Currently, we're parsing CI job artifacts and store reports only after Pipeline is completed, we're doing it even if Pipeline is failed.
This has some disadvantages:
We have to deal with all reports in one place, which makes it harder to optimize the code.
It prevents us to show Users finding earlier in the CI cycle.
It prevents us to show Users findings from finished CI jobs if one of the builds is failed.
Taking all of this into account, we can split parsing and do it earlier - after CI job is finished. This is also not the perfect solution since we had to check if the build has a security artifact or not every time (and there could be a lot of builds even in one pipeline).

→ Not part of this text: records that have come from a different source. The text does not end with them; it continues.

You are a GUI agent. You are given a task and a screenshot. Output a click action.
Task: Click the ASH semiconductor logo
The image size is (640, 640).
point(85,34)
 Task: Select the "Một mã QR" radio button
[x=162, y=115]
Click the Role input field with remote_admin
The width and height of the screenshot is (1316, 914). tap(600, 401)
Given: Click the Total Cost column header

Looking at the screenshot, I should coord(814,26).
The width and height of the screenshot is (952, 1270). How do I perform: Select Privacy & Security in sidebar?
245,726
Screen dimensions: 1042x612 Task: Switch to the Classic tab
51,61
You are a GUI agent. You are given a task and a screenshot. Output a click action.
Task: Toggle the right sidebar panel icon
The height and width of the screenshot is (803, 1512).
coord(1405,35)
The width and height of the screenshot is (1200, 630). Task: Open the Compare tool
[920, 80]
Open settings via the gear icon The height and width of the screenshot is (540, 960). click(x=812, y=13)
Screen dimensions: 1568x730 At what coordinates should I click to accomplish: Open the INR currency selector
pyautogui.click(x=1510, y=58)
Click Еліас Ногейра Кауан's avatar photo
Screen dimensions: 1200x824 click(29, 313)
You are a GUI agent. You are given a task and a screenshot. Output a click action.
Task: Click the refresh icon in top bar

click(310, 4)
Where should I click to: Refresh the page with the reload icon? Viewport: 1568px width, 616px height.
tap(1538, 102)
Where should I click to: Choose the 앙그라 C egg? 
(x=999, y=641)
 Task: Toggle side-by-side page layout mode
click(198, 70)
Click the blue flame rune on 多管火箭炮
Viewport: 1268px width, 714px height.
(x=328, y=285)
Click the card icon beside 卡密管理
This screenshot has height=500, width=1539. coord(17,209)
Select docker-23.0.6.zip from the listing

Tetiana Chuprynachanged title from Parse Security and License Compliance reports after build is finished, not in the end of Pipeline to Parse Security and License Compliance reports after CI job is finished, not when Pipeline is complited
changed title from Parse Security and License Compliance reports after build is finished, not in the end of Pipeline to Parse Security and License Compliance reports after CI job is finished, not when Pipeline is complited
Tetiana Chuprynachanged title from Parse Security and License Compliance reports after CI job is finished, not when Pipeline is complited to Parse Security and License Compliance reports after CI job is finished, not when Pipeline is completed
changed title from Parse Security and License Compliance reports after CI job is finished, not when Pipeline is complited to Parse Security and License Compliance reports after CI job is finished, not when Pipeline is completed
Note that if a pipeline does not complete, the SAST report is not picked up. DAST however will be picked up regardless if the pipeline completes or not.
DAST however will be picked up regardless if the pipeline completes or not.
I kindly disagree The logic to parse reported vulnerabilities and store them in DB (default branch only) to show up on the dashboards is common between all report types. Same logic applies to the pipeline and MR views.
The behavior you've encountered with DAST probably comes from other factors to me.
@tmccaslinhttps://gitlab.com/gitlab-com/account-management/pre-sales/ssctechnologies/-/issues/5#note_300627155 is exactly the issue this change is supposed to fix. If we'll parse reports at the end of the job, not pipeline, we'll get results for successful jobs inside of the failing pipeline. So if we have a pipeline with SAST and DAST jobs and SAST is successful, but DAST is failing, found vulnerabilities in SAST job will be visible on the Security Dashboard.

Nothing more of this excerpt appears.